TO DO: When the data below is printed, every line must match exactly and the images must be absent.
====================
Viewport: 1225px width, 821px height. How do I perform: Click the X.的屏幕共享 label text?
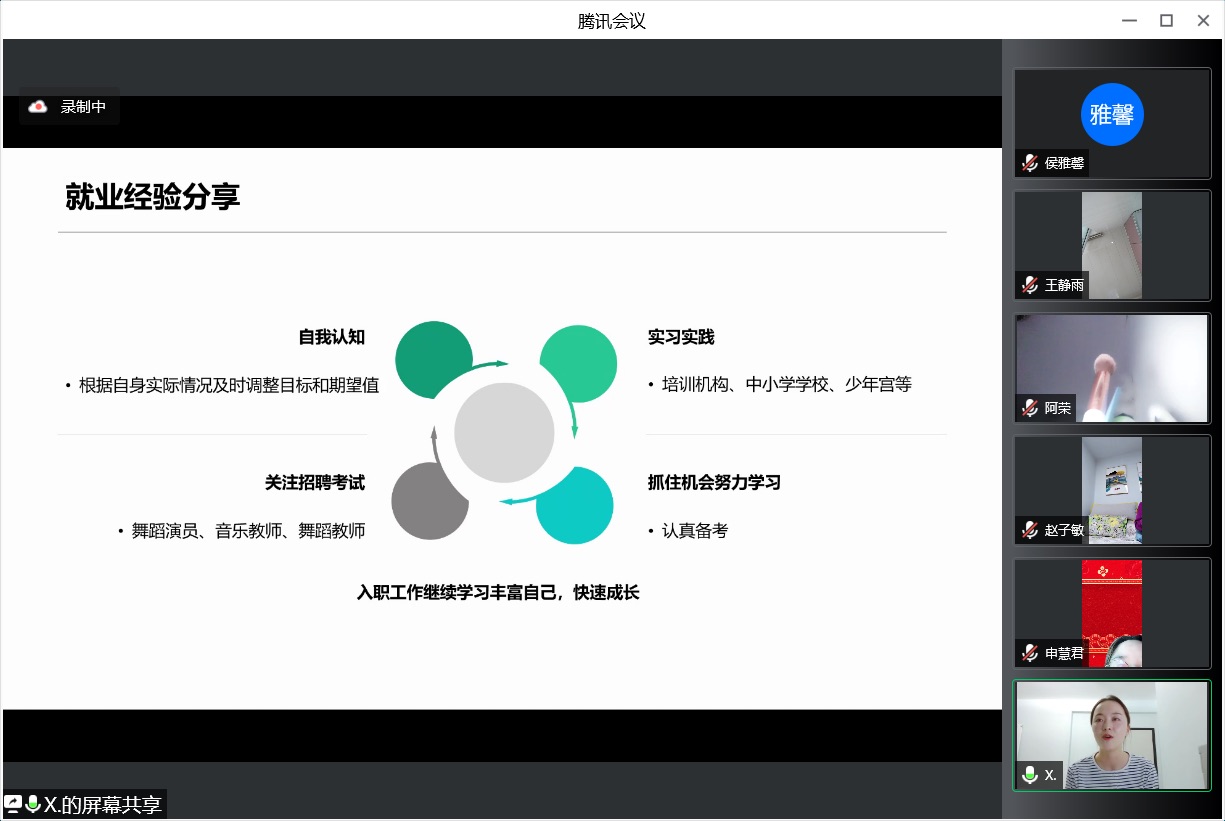point(103,804)
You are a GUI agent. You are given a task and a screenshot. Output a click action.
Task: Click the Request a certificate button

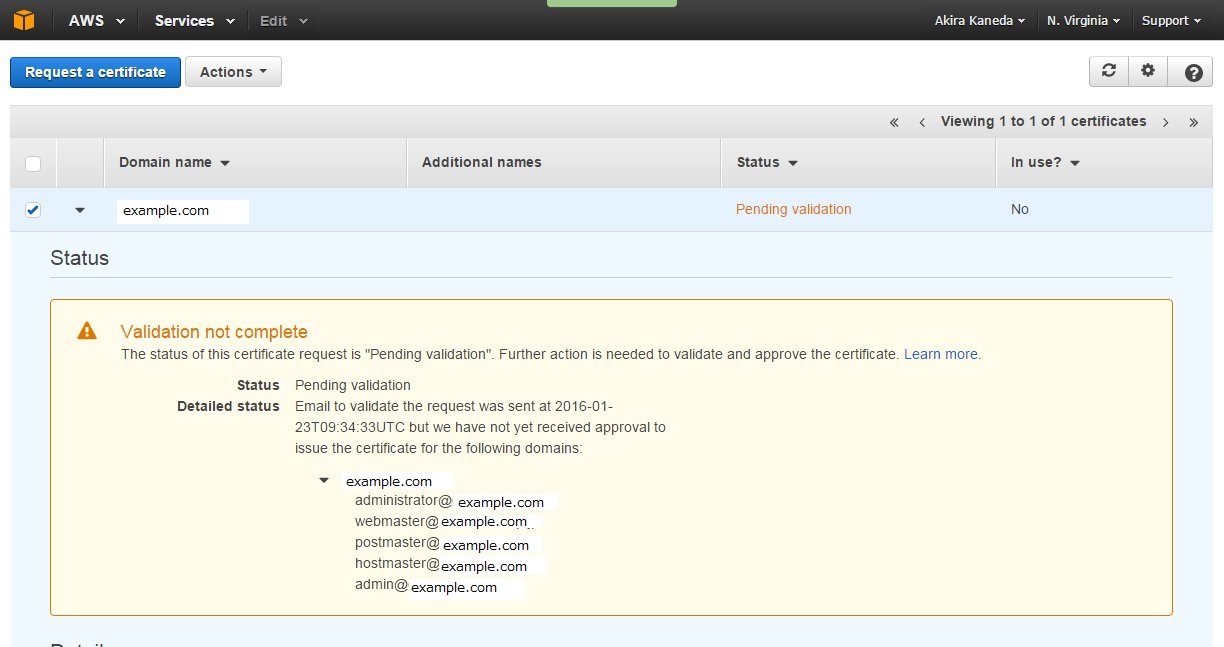(x=95, y=72)
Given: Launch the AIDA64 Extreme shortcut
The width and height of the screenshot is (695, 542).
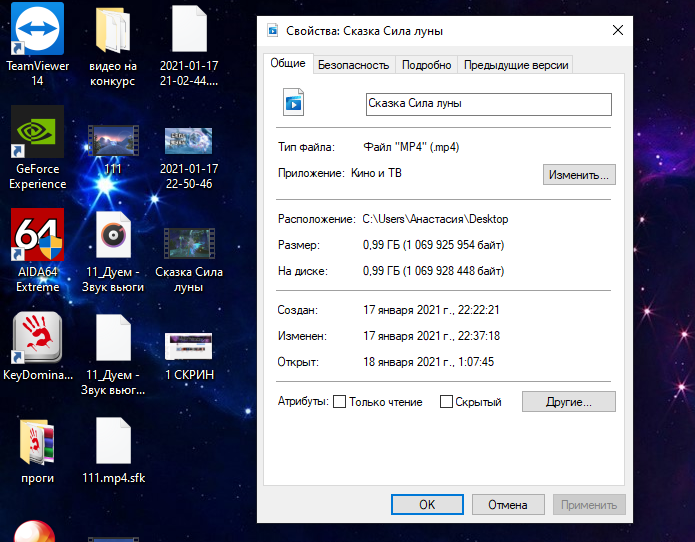Looking at the screenshot, I should (x=37, y=235).
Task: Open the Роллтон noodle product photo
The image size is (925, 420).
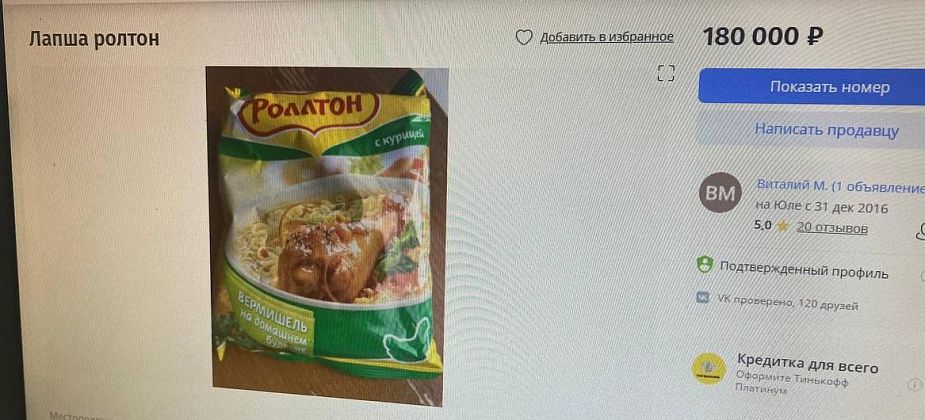Action: tap(327, 236)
====================
WRITTEN SOLUTION:
Viewport: 1225px width, 821px height. How do I perform: Click the X.的屏幕共享 label text?
point(103,804)
You are a GUI agent. You are given a task and a screenshot. Output a click action.
Task: Click the Request a certificate button

(x=95, y=72)
Given: Launch the AIDA64 Extreme shortcut
The width and height of the screenshot is (695, 542).
Looking at the screenshot, I should (x=37, y=235).
Task: Open the Роллтон noodle product photo
The image size is (925, 420).
Action: tap(327, 236)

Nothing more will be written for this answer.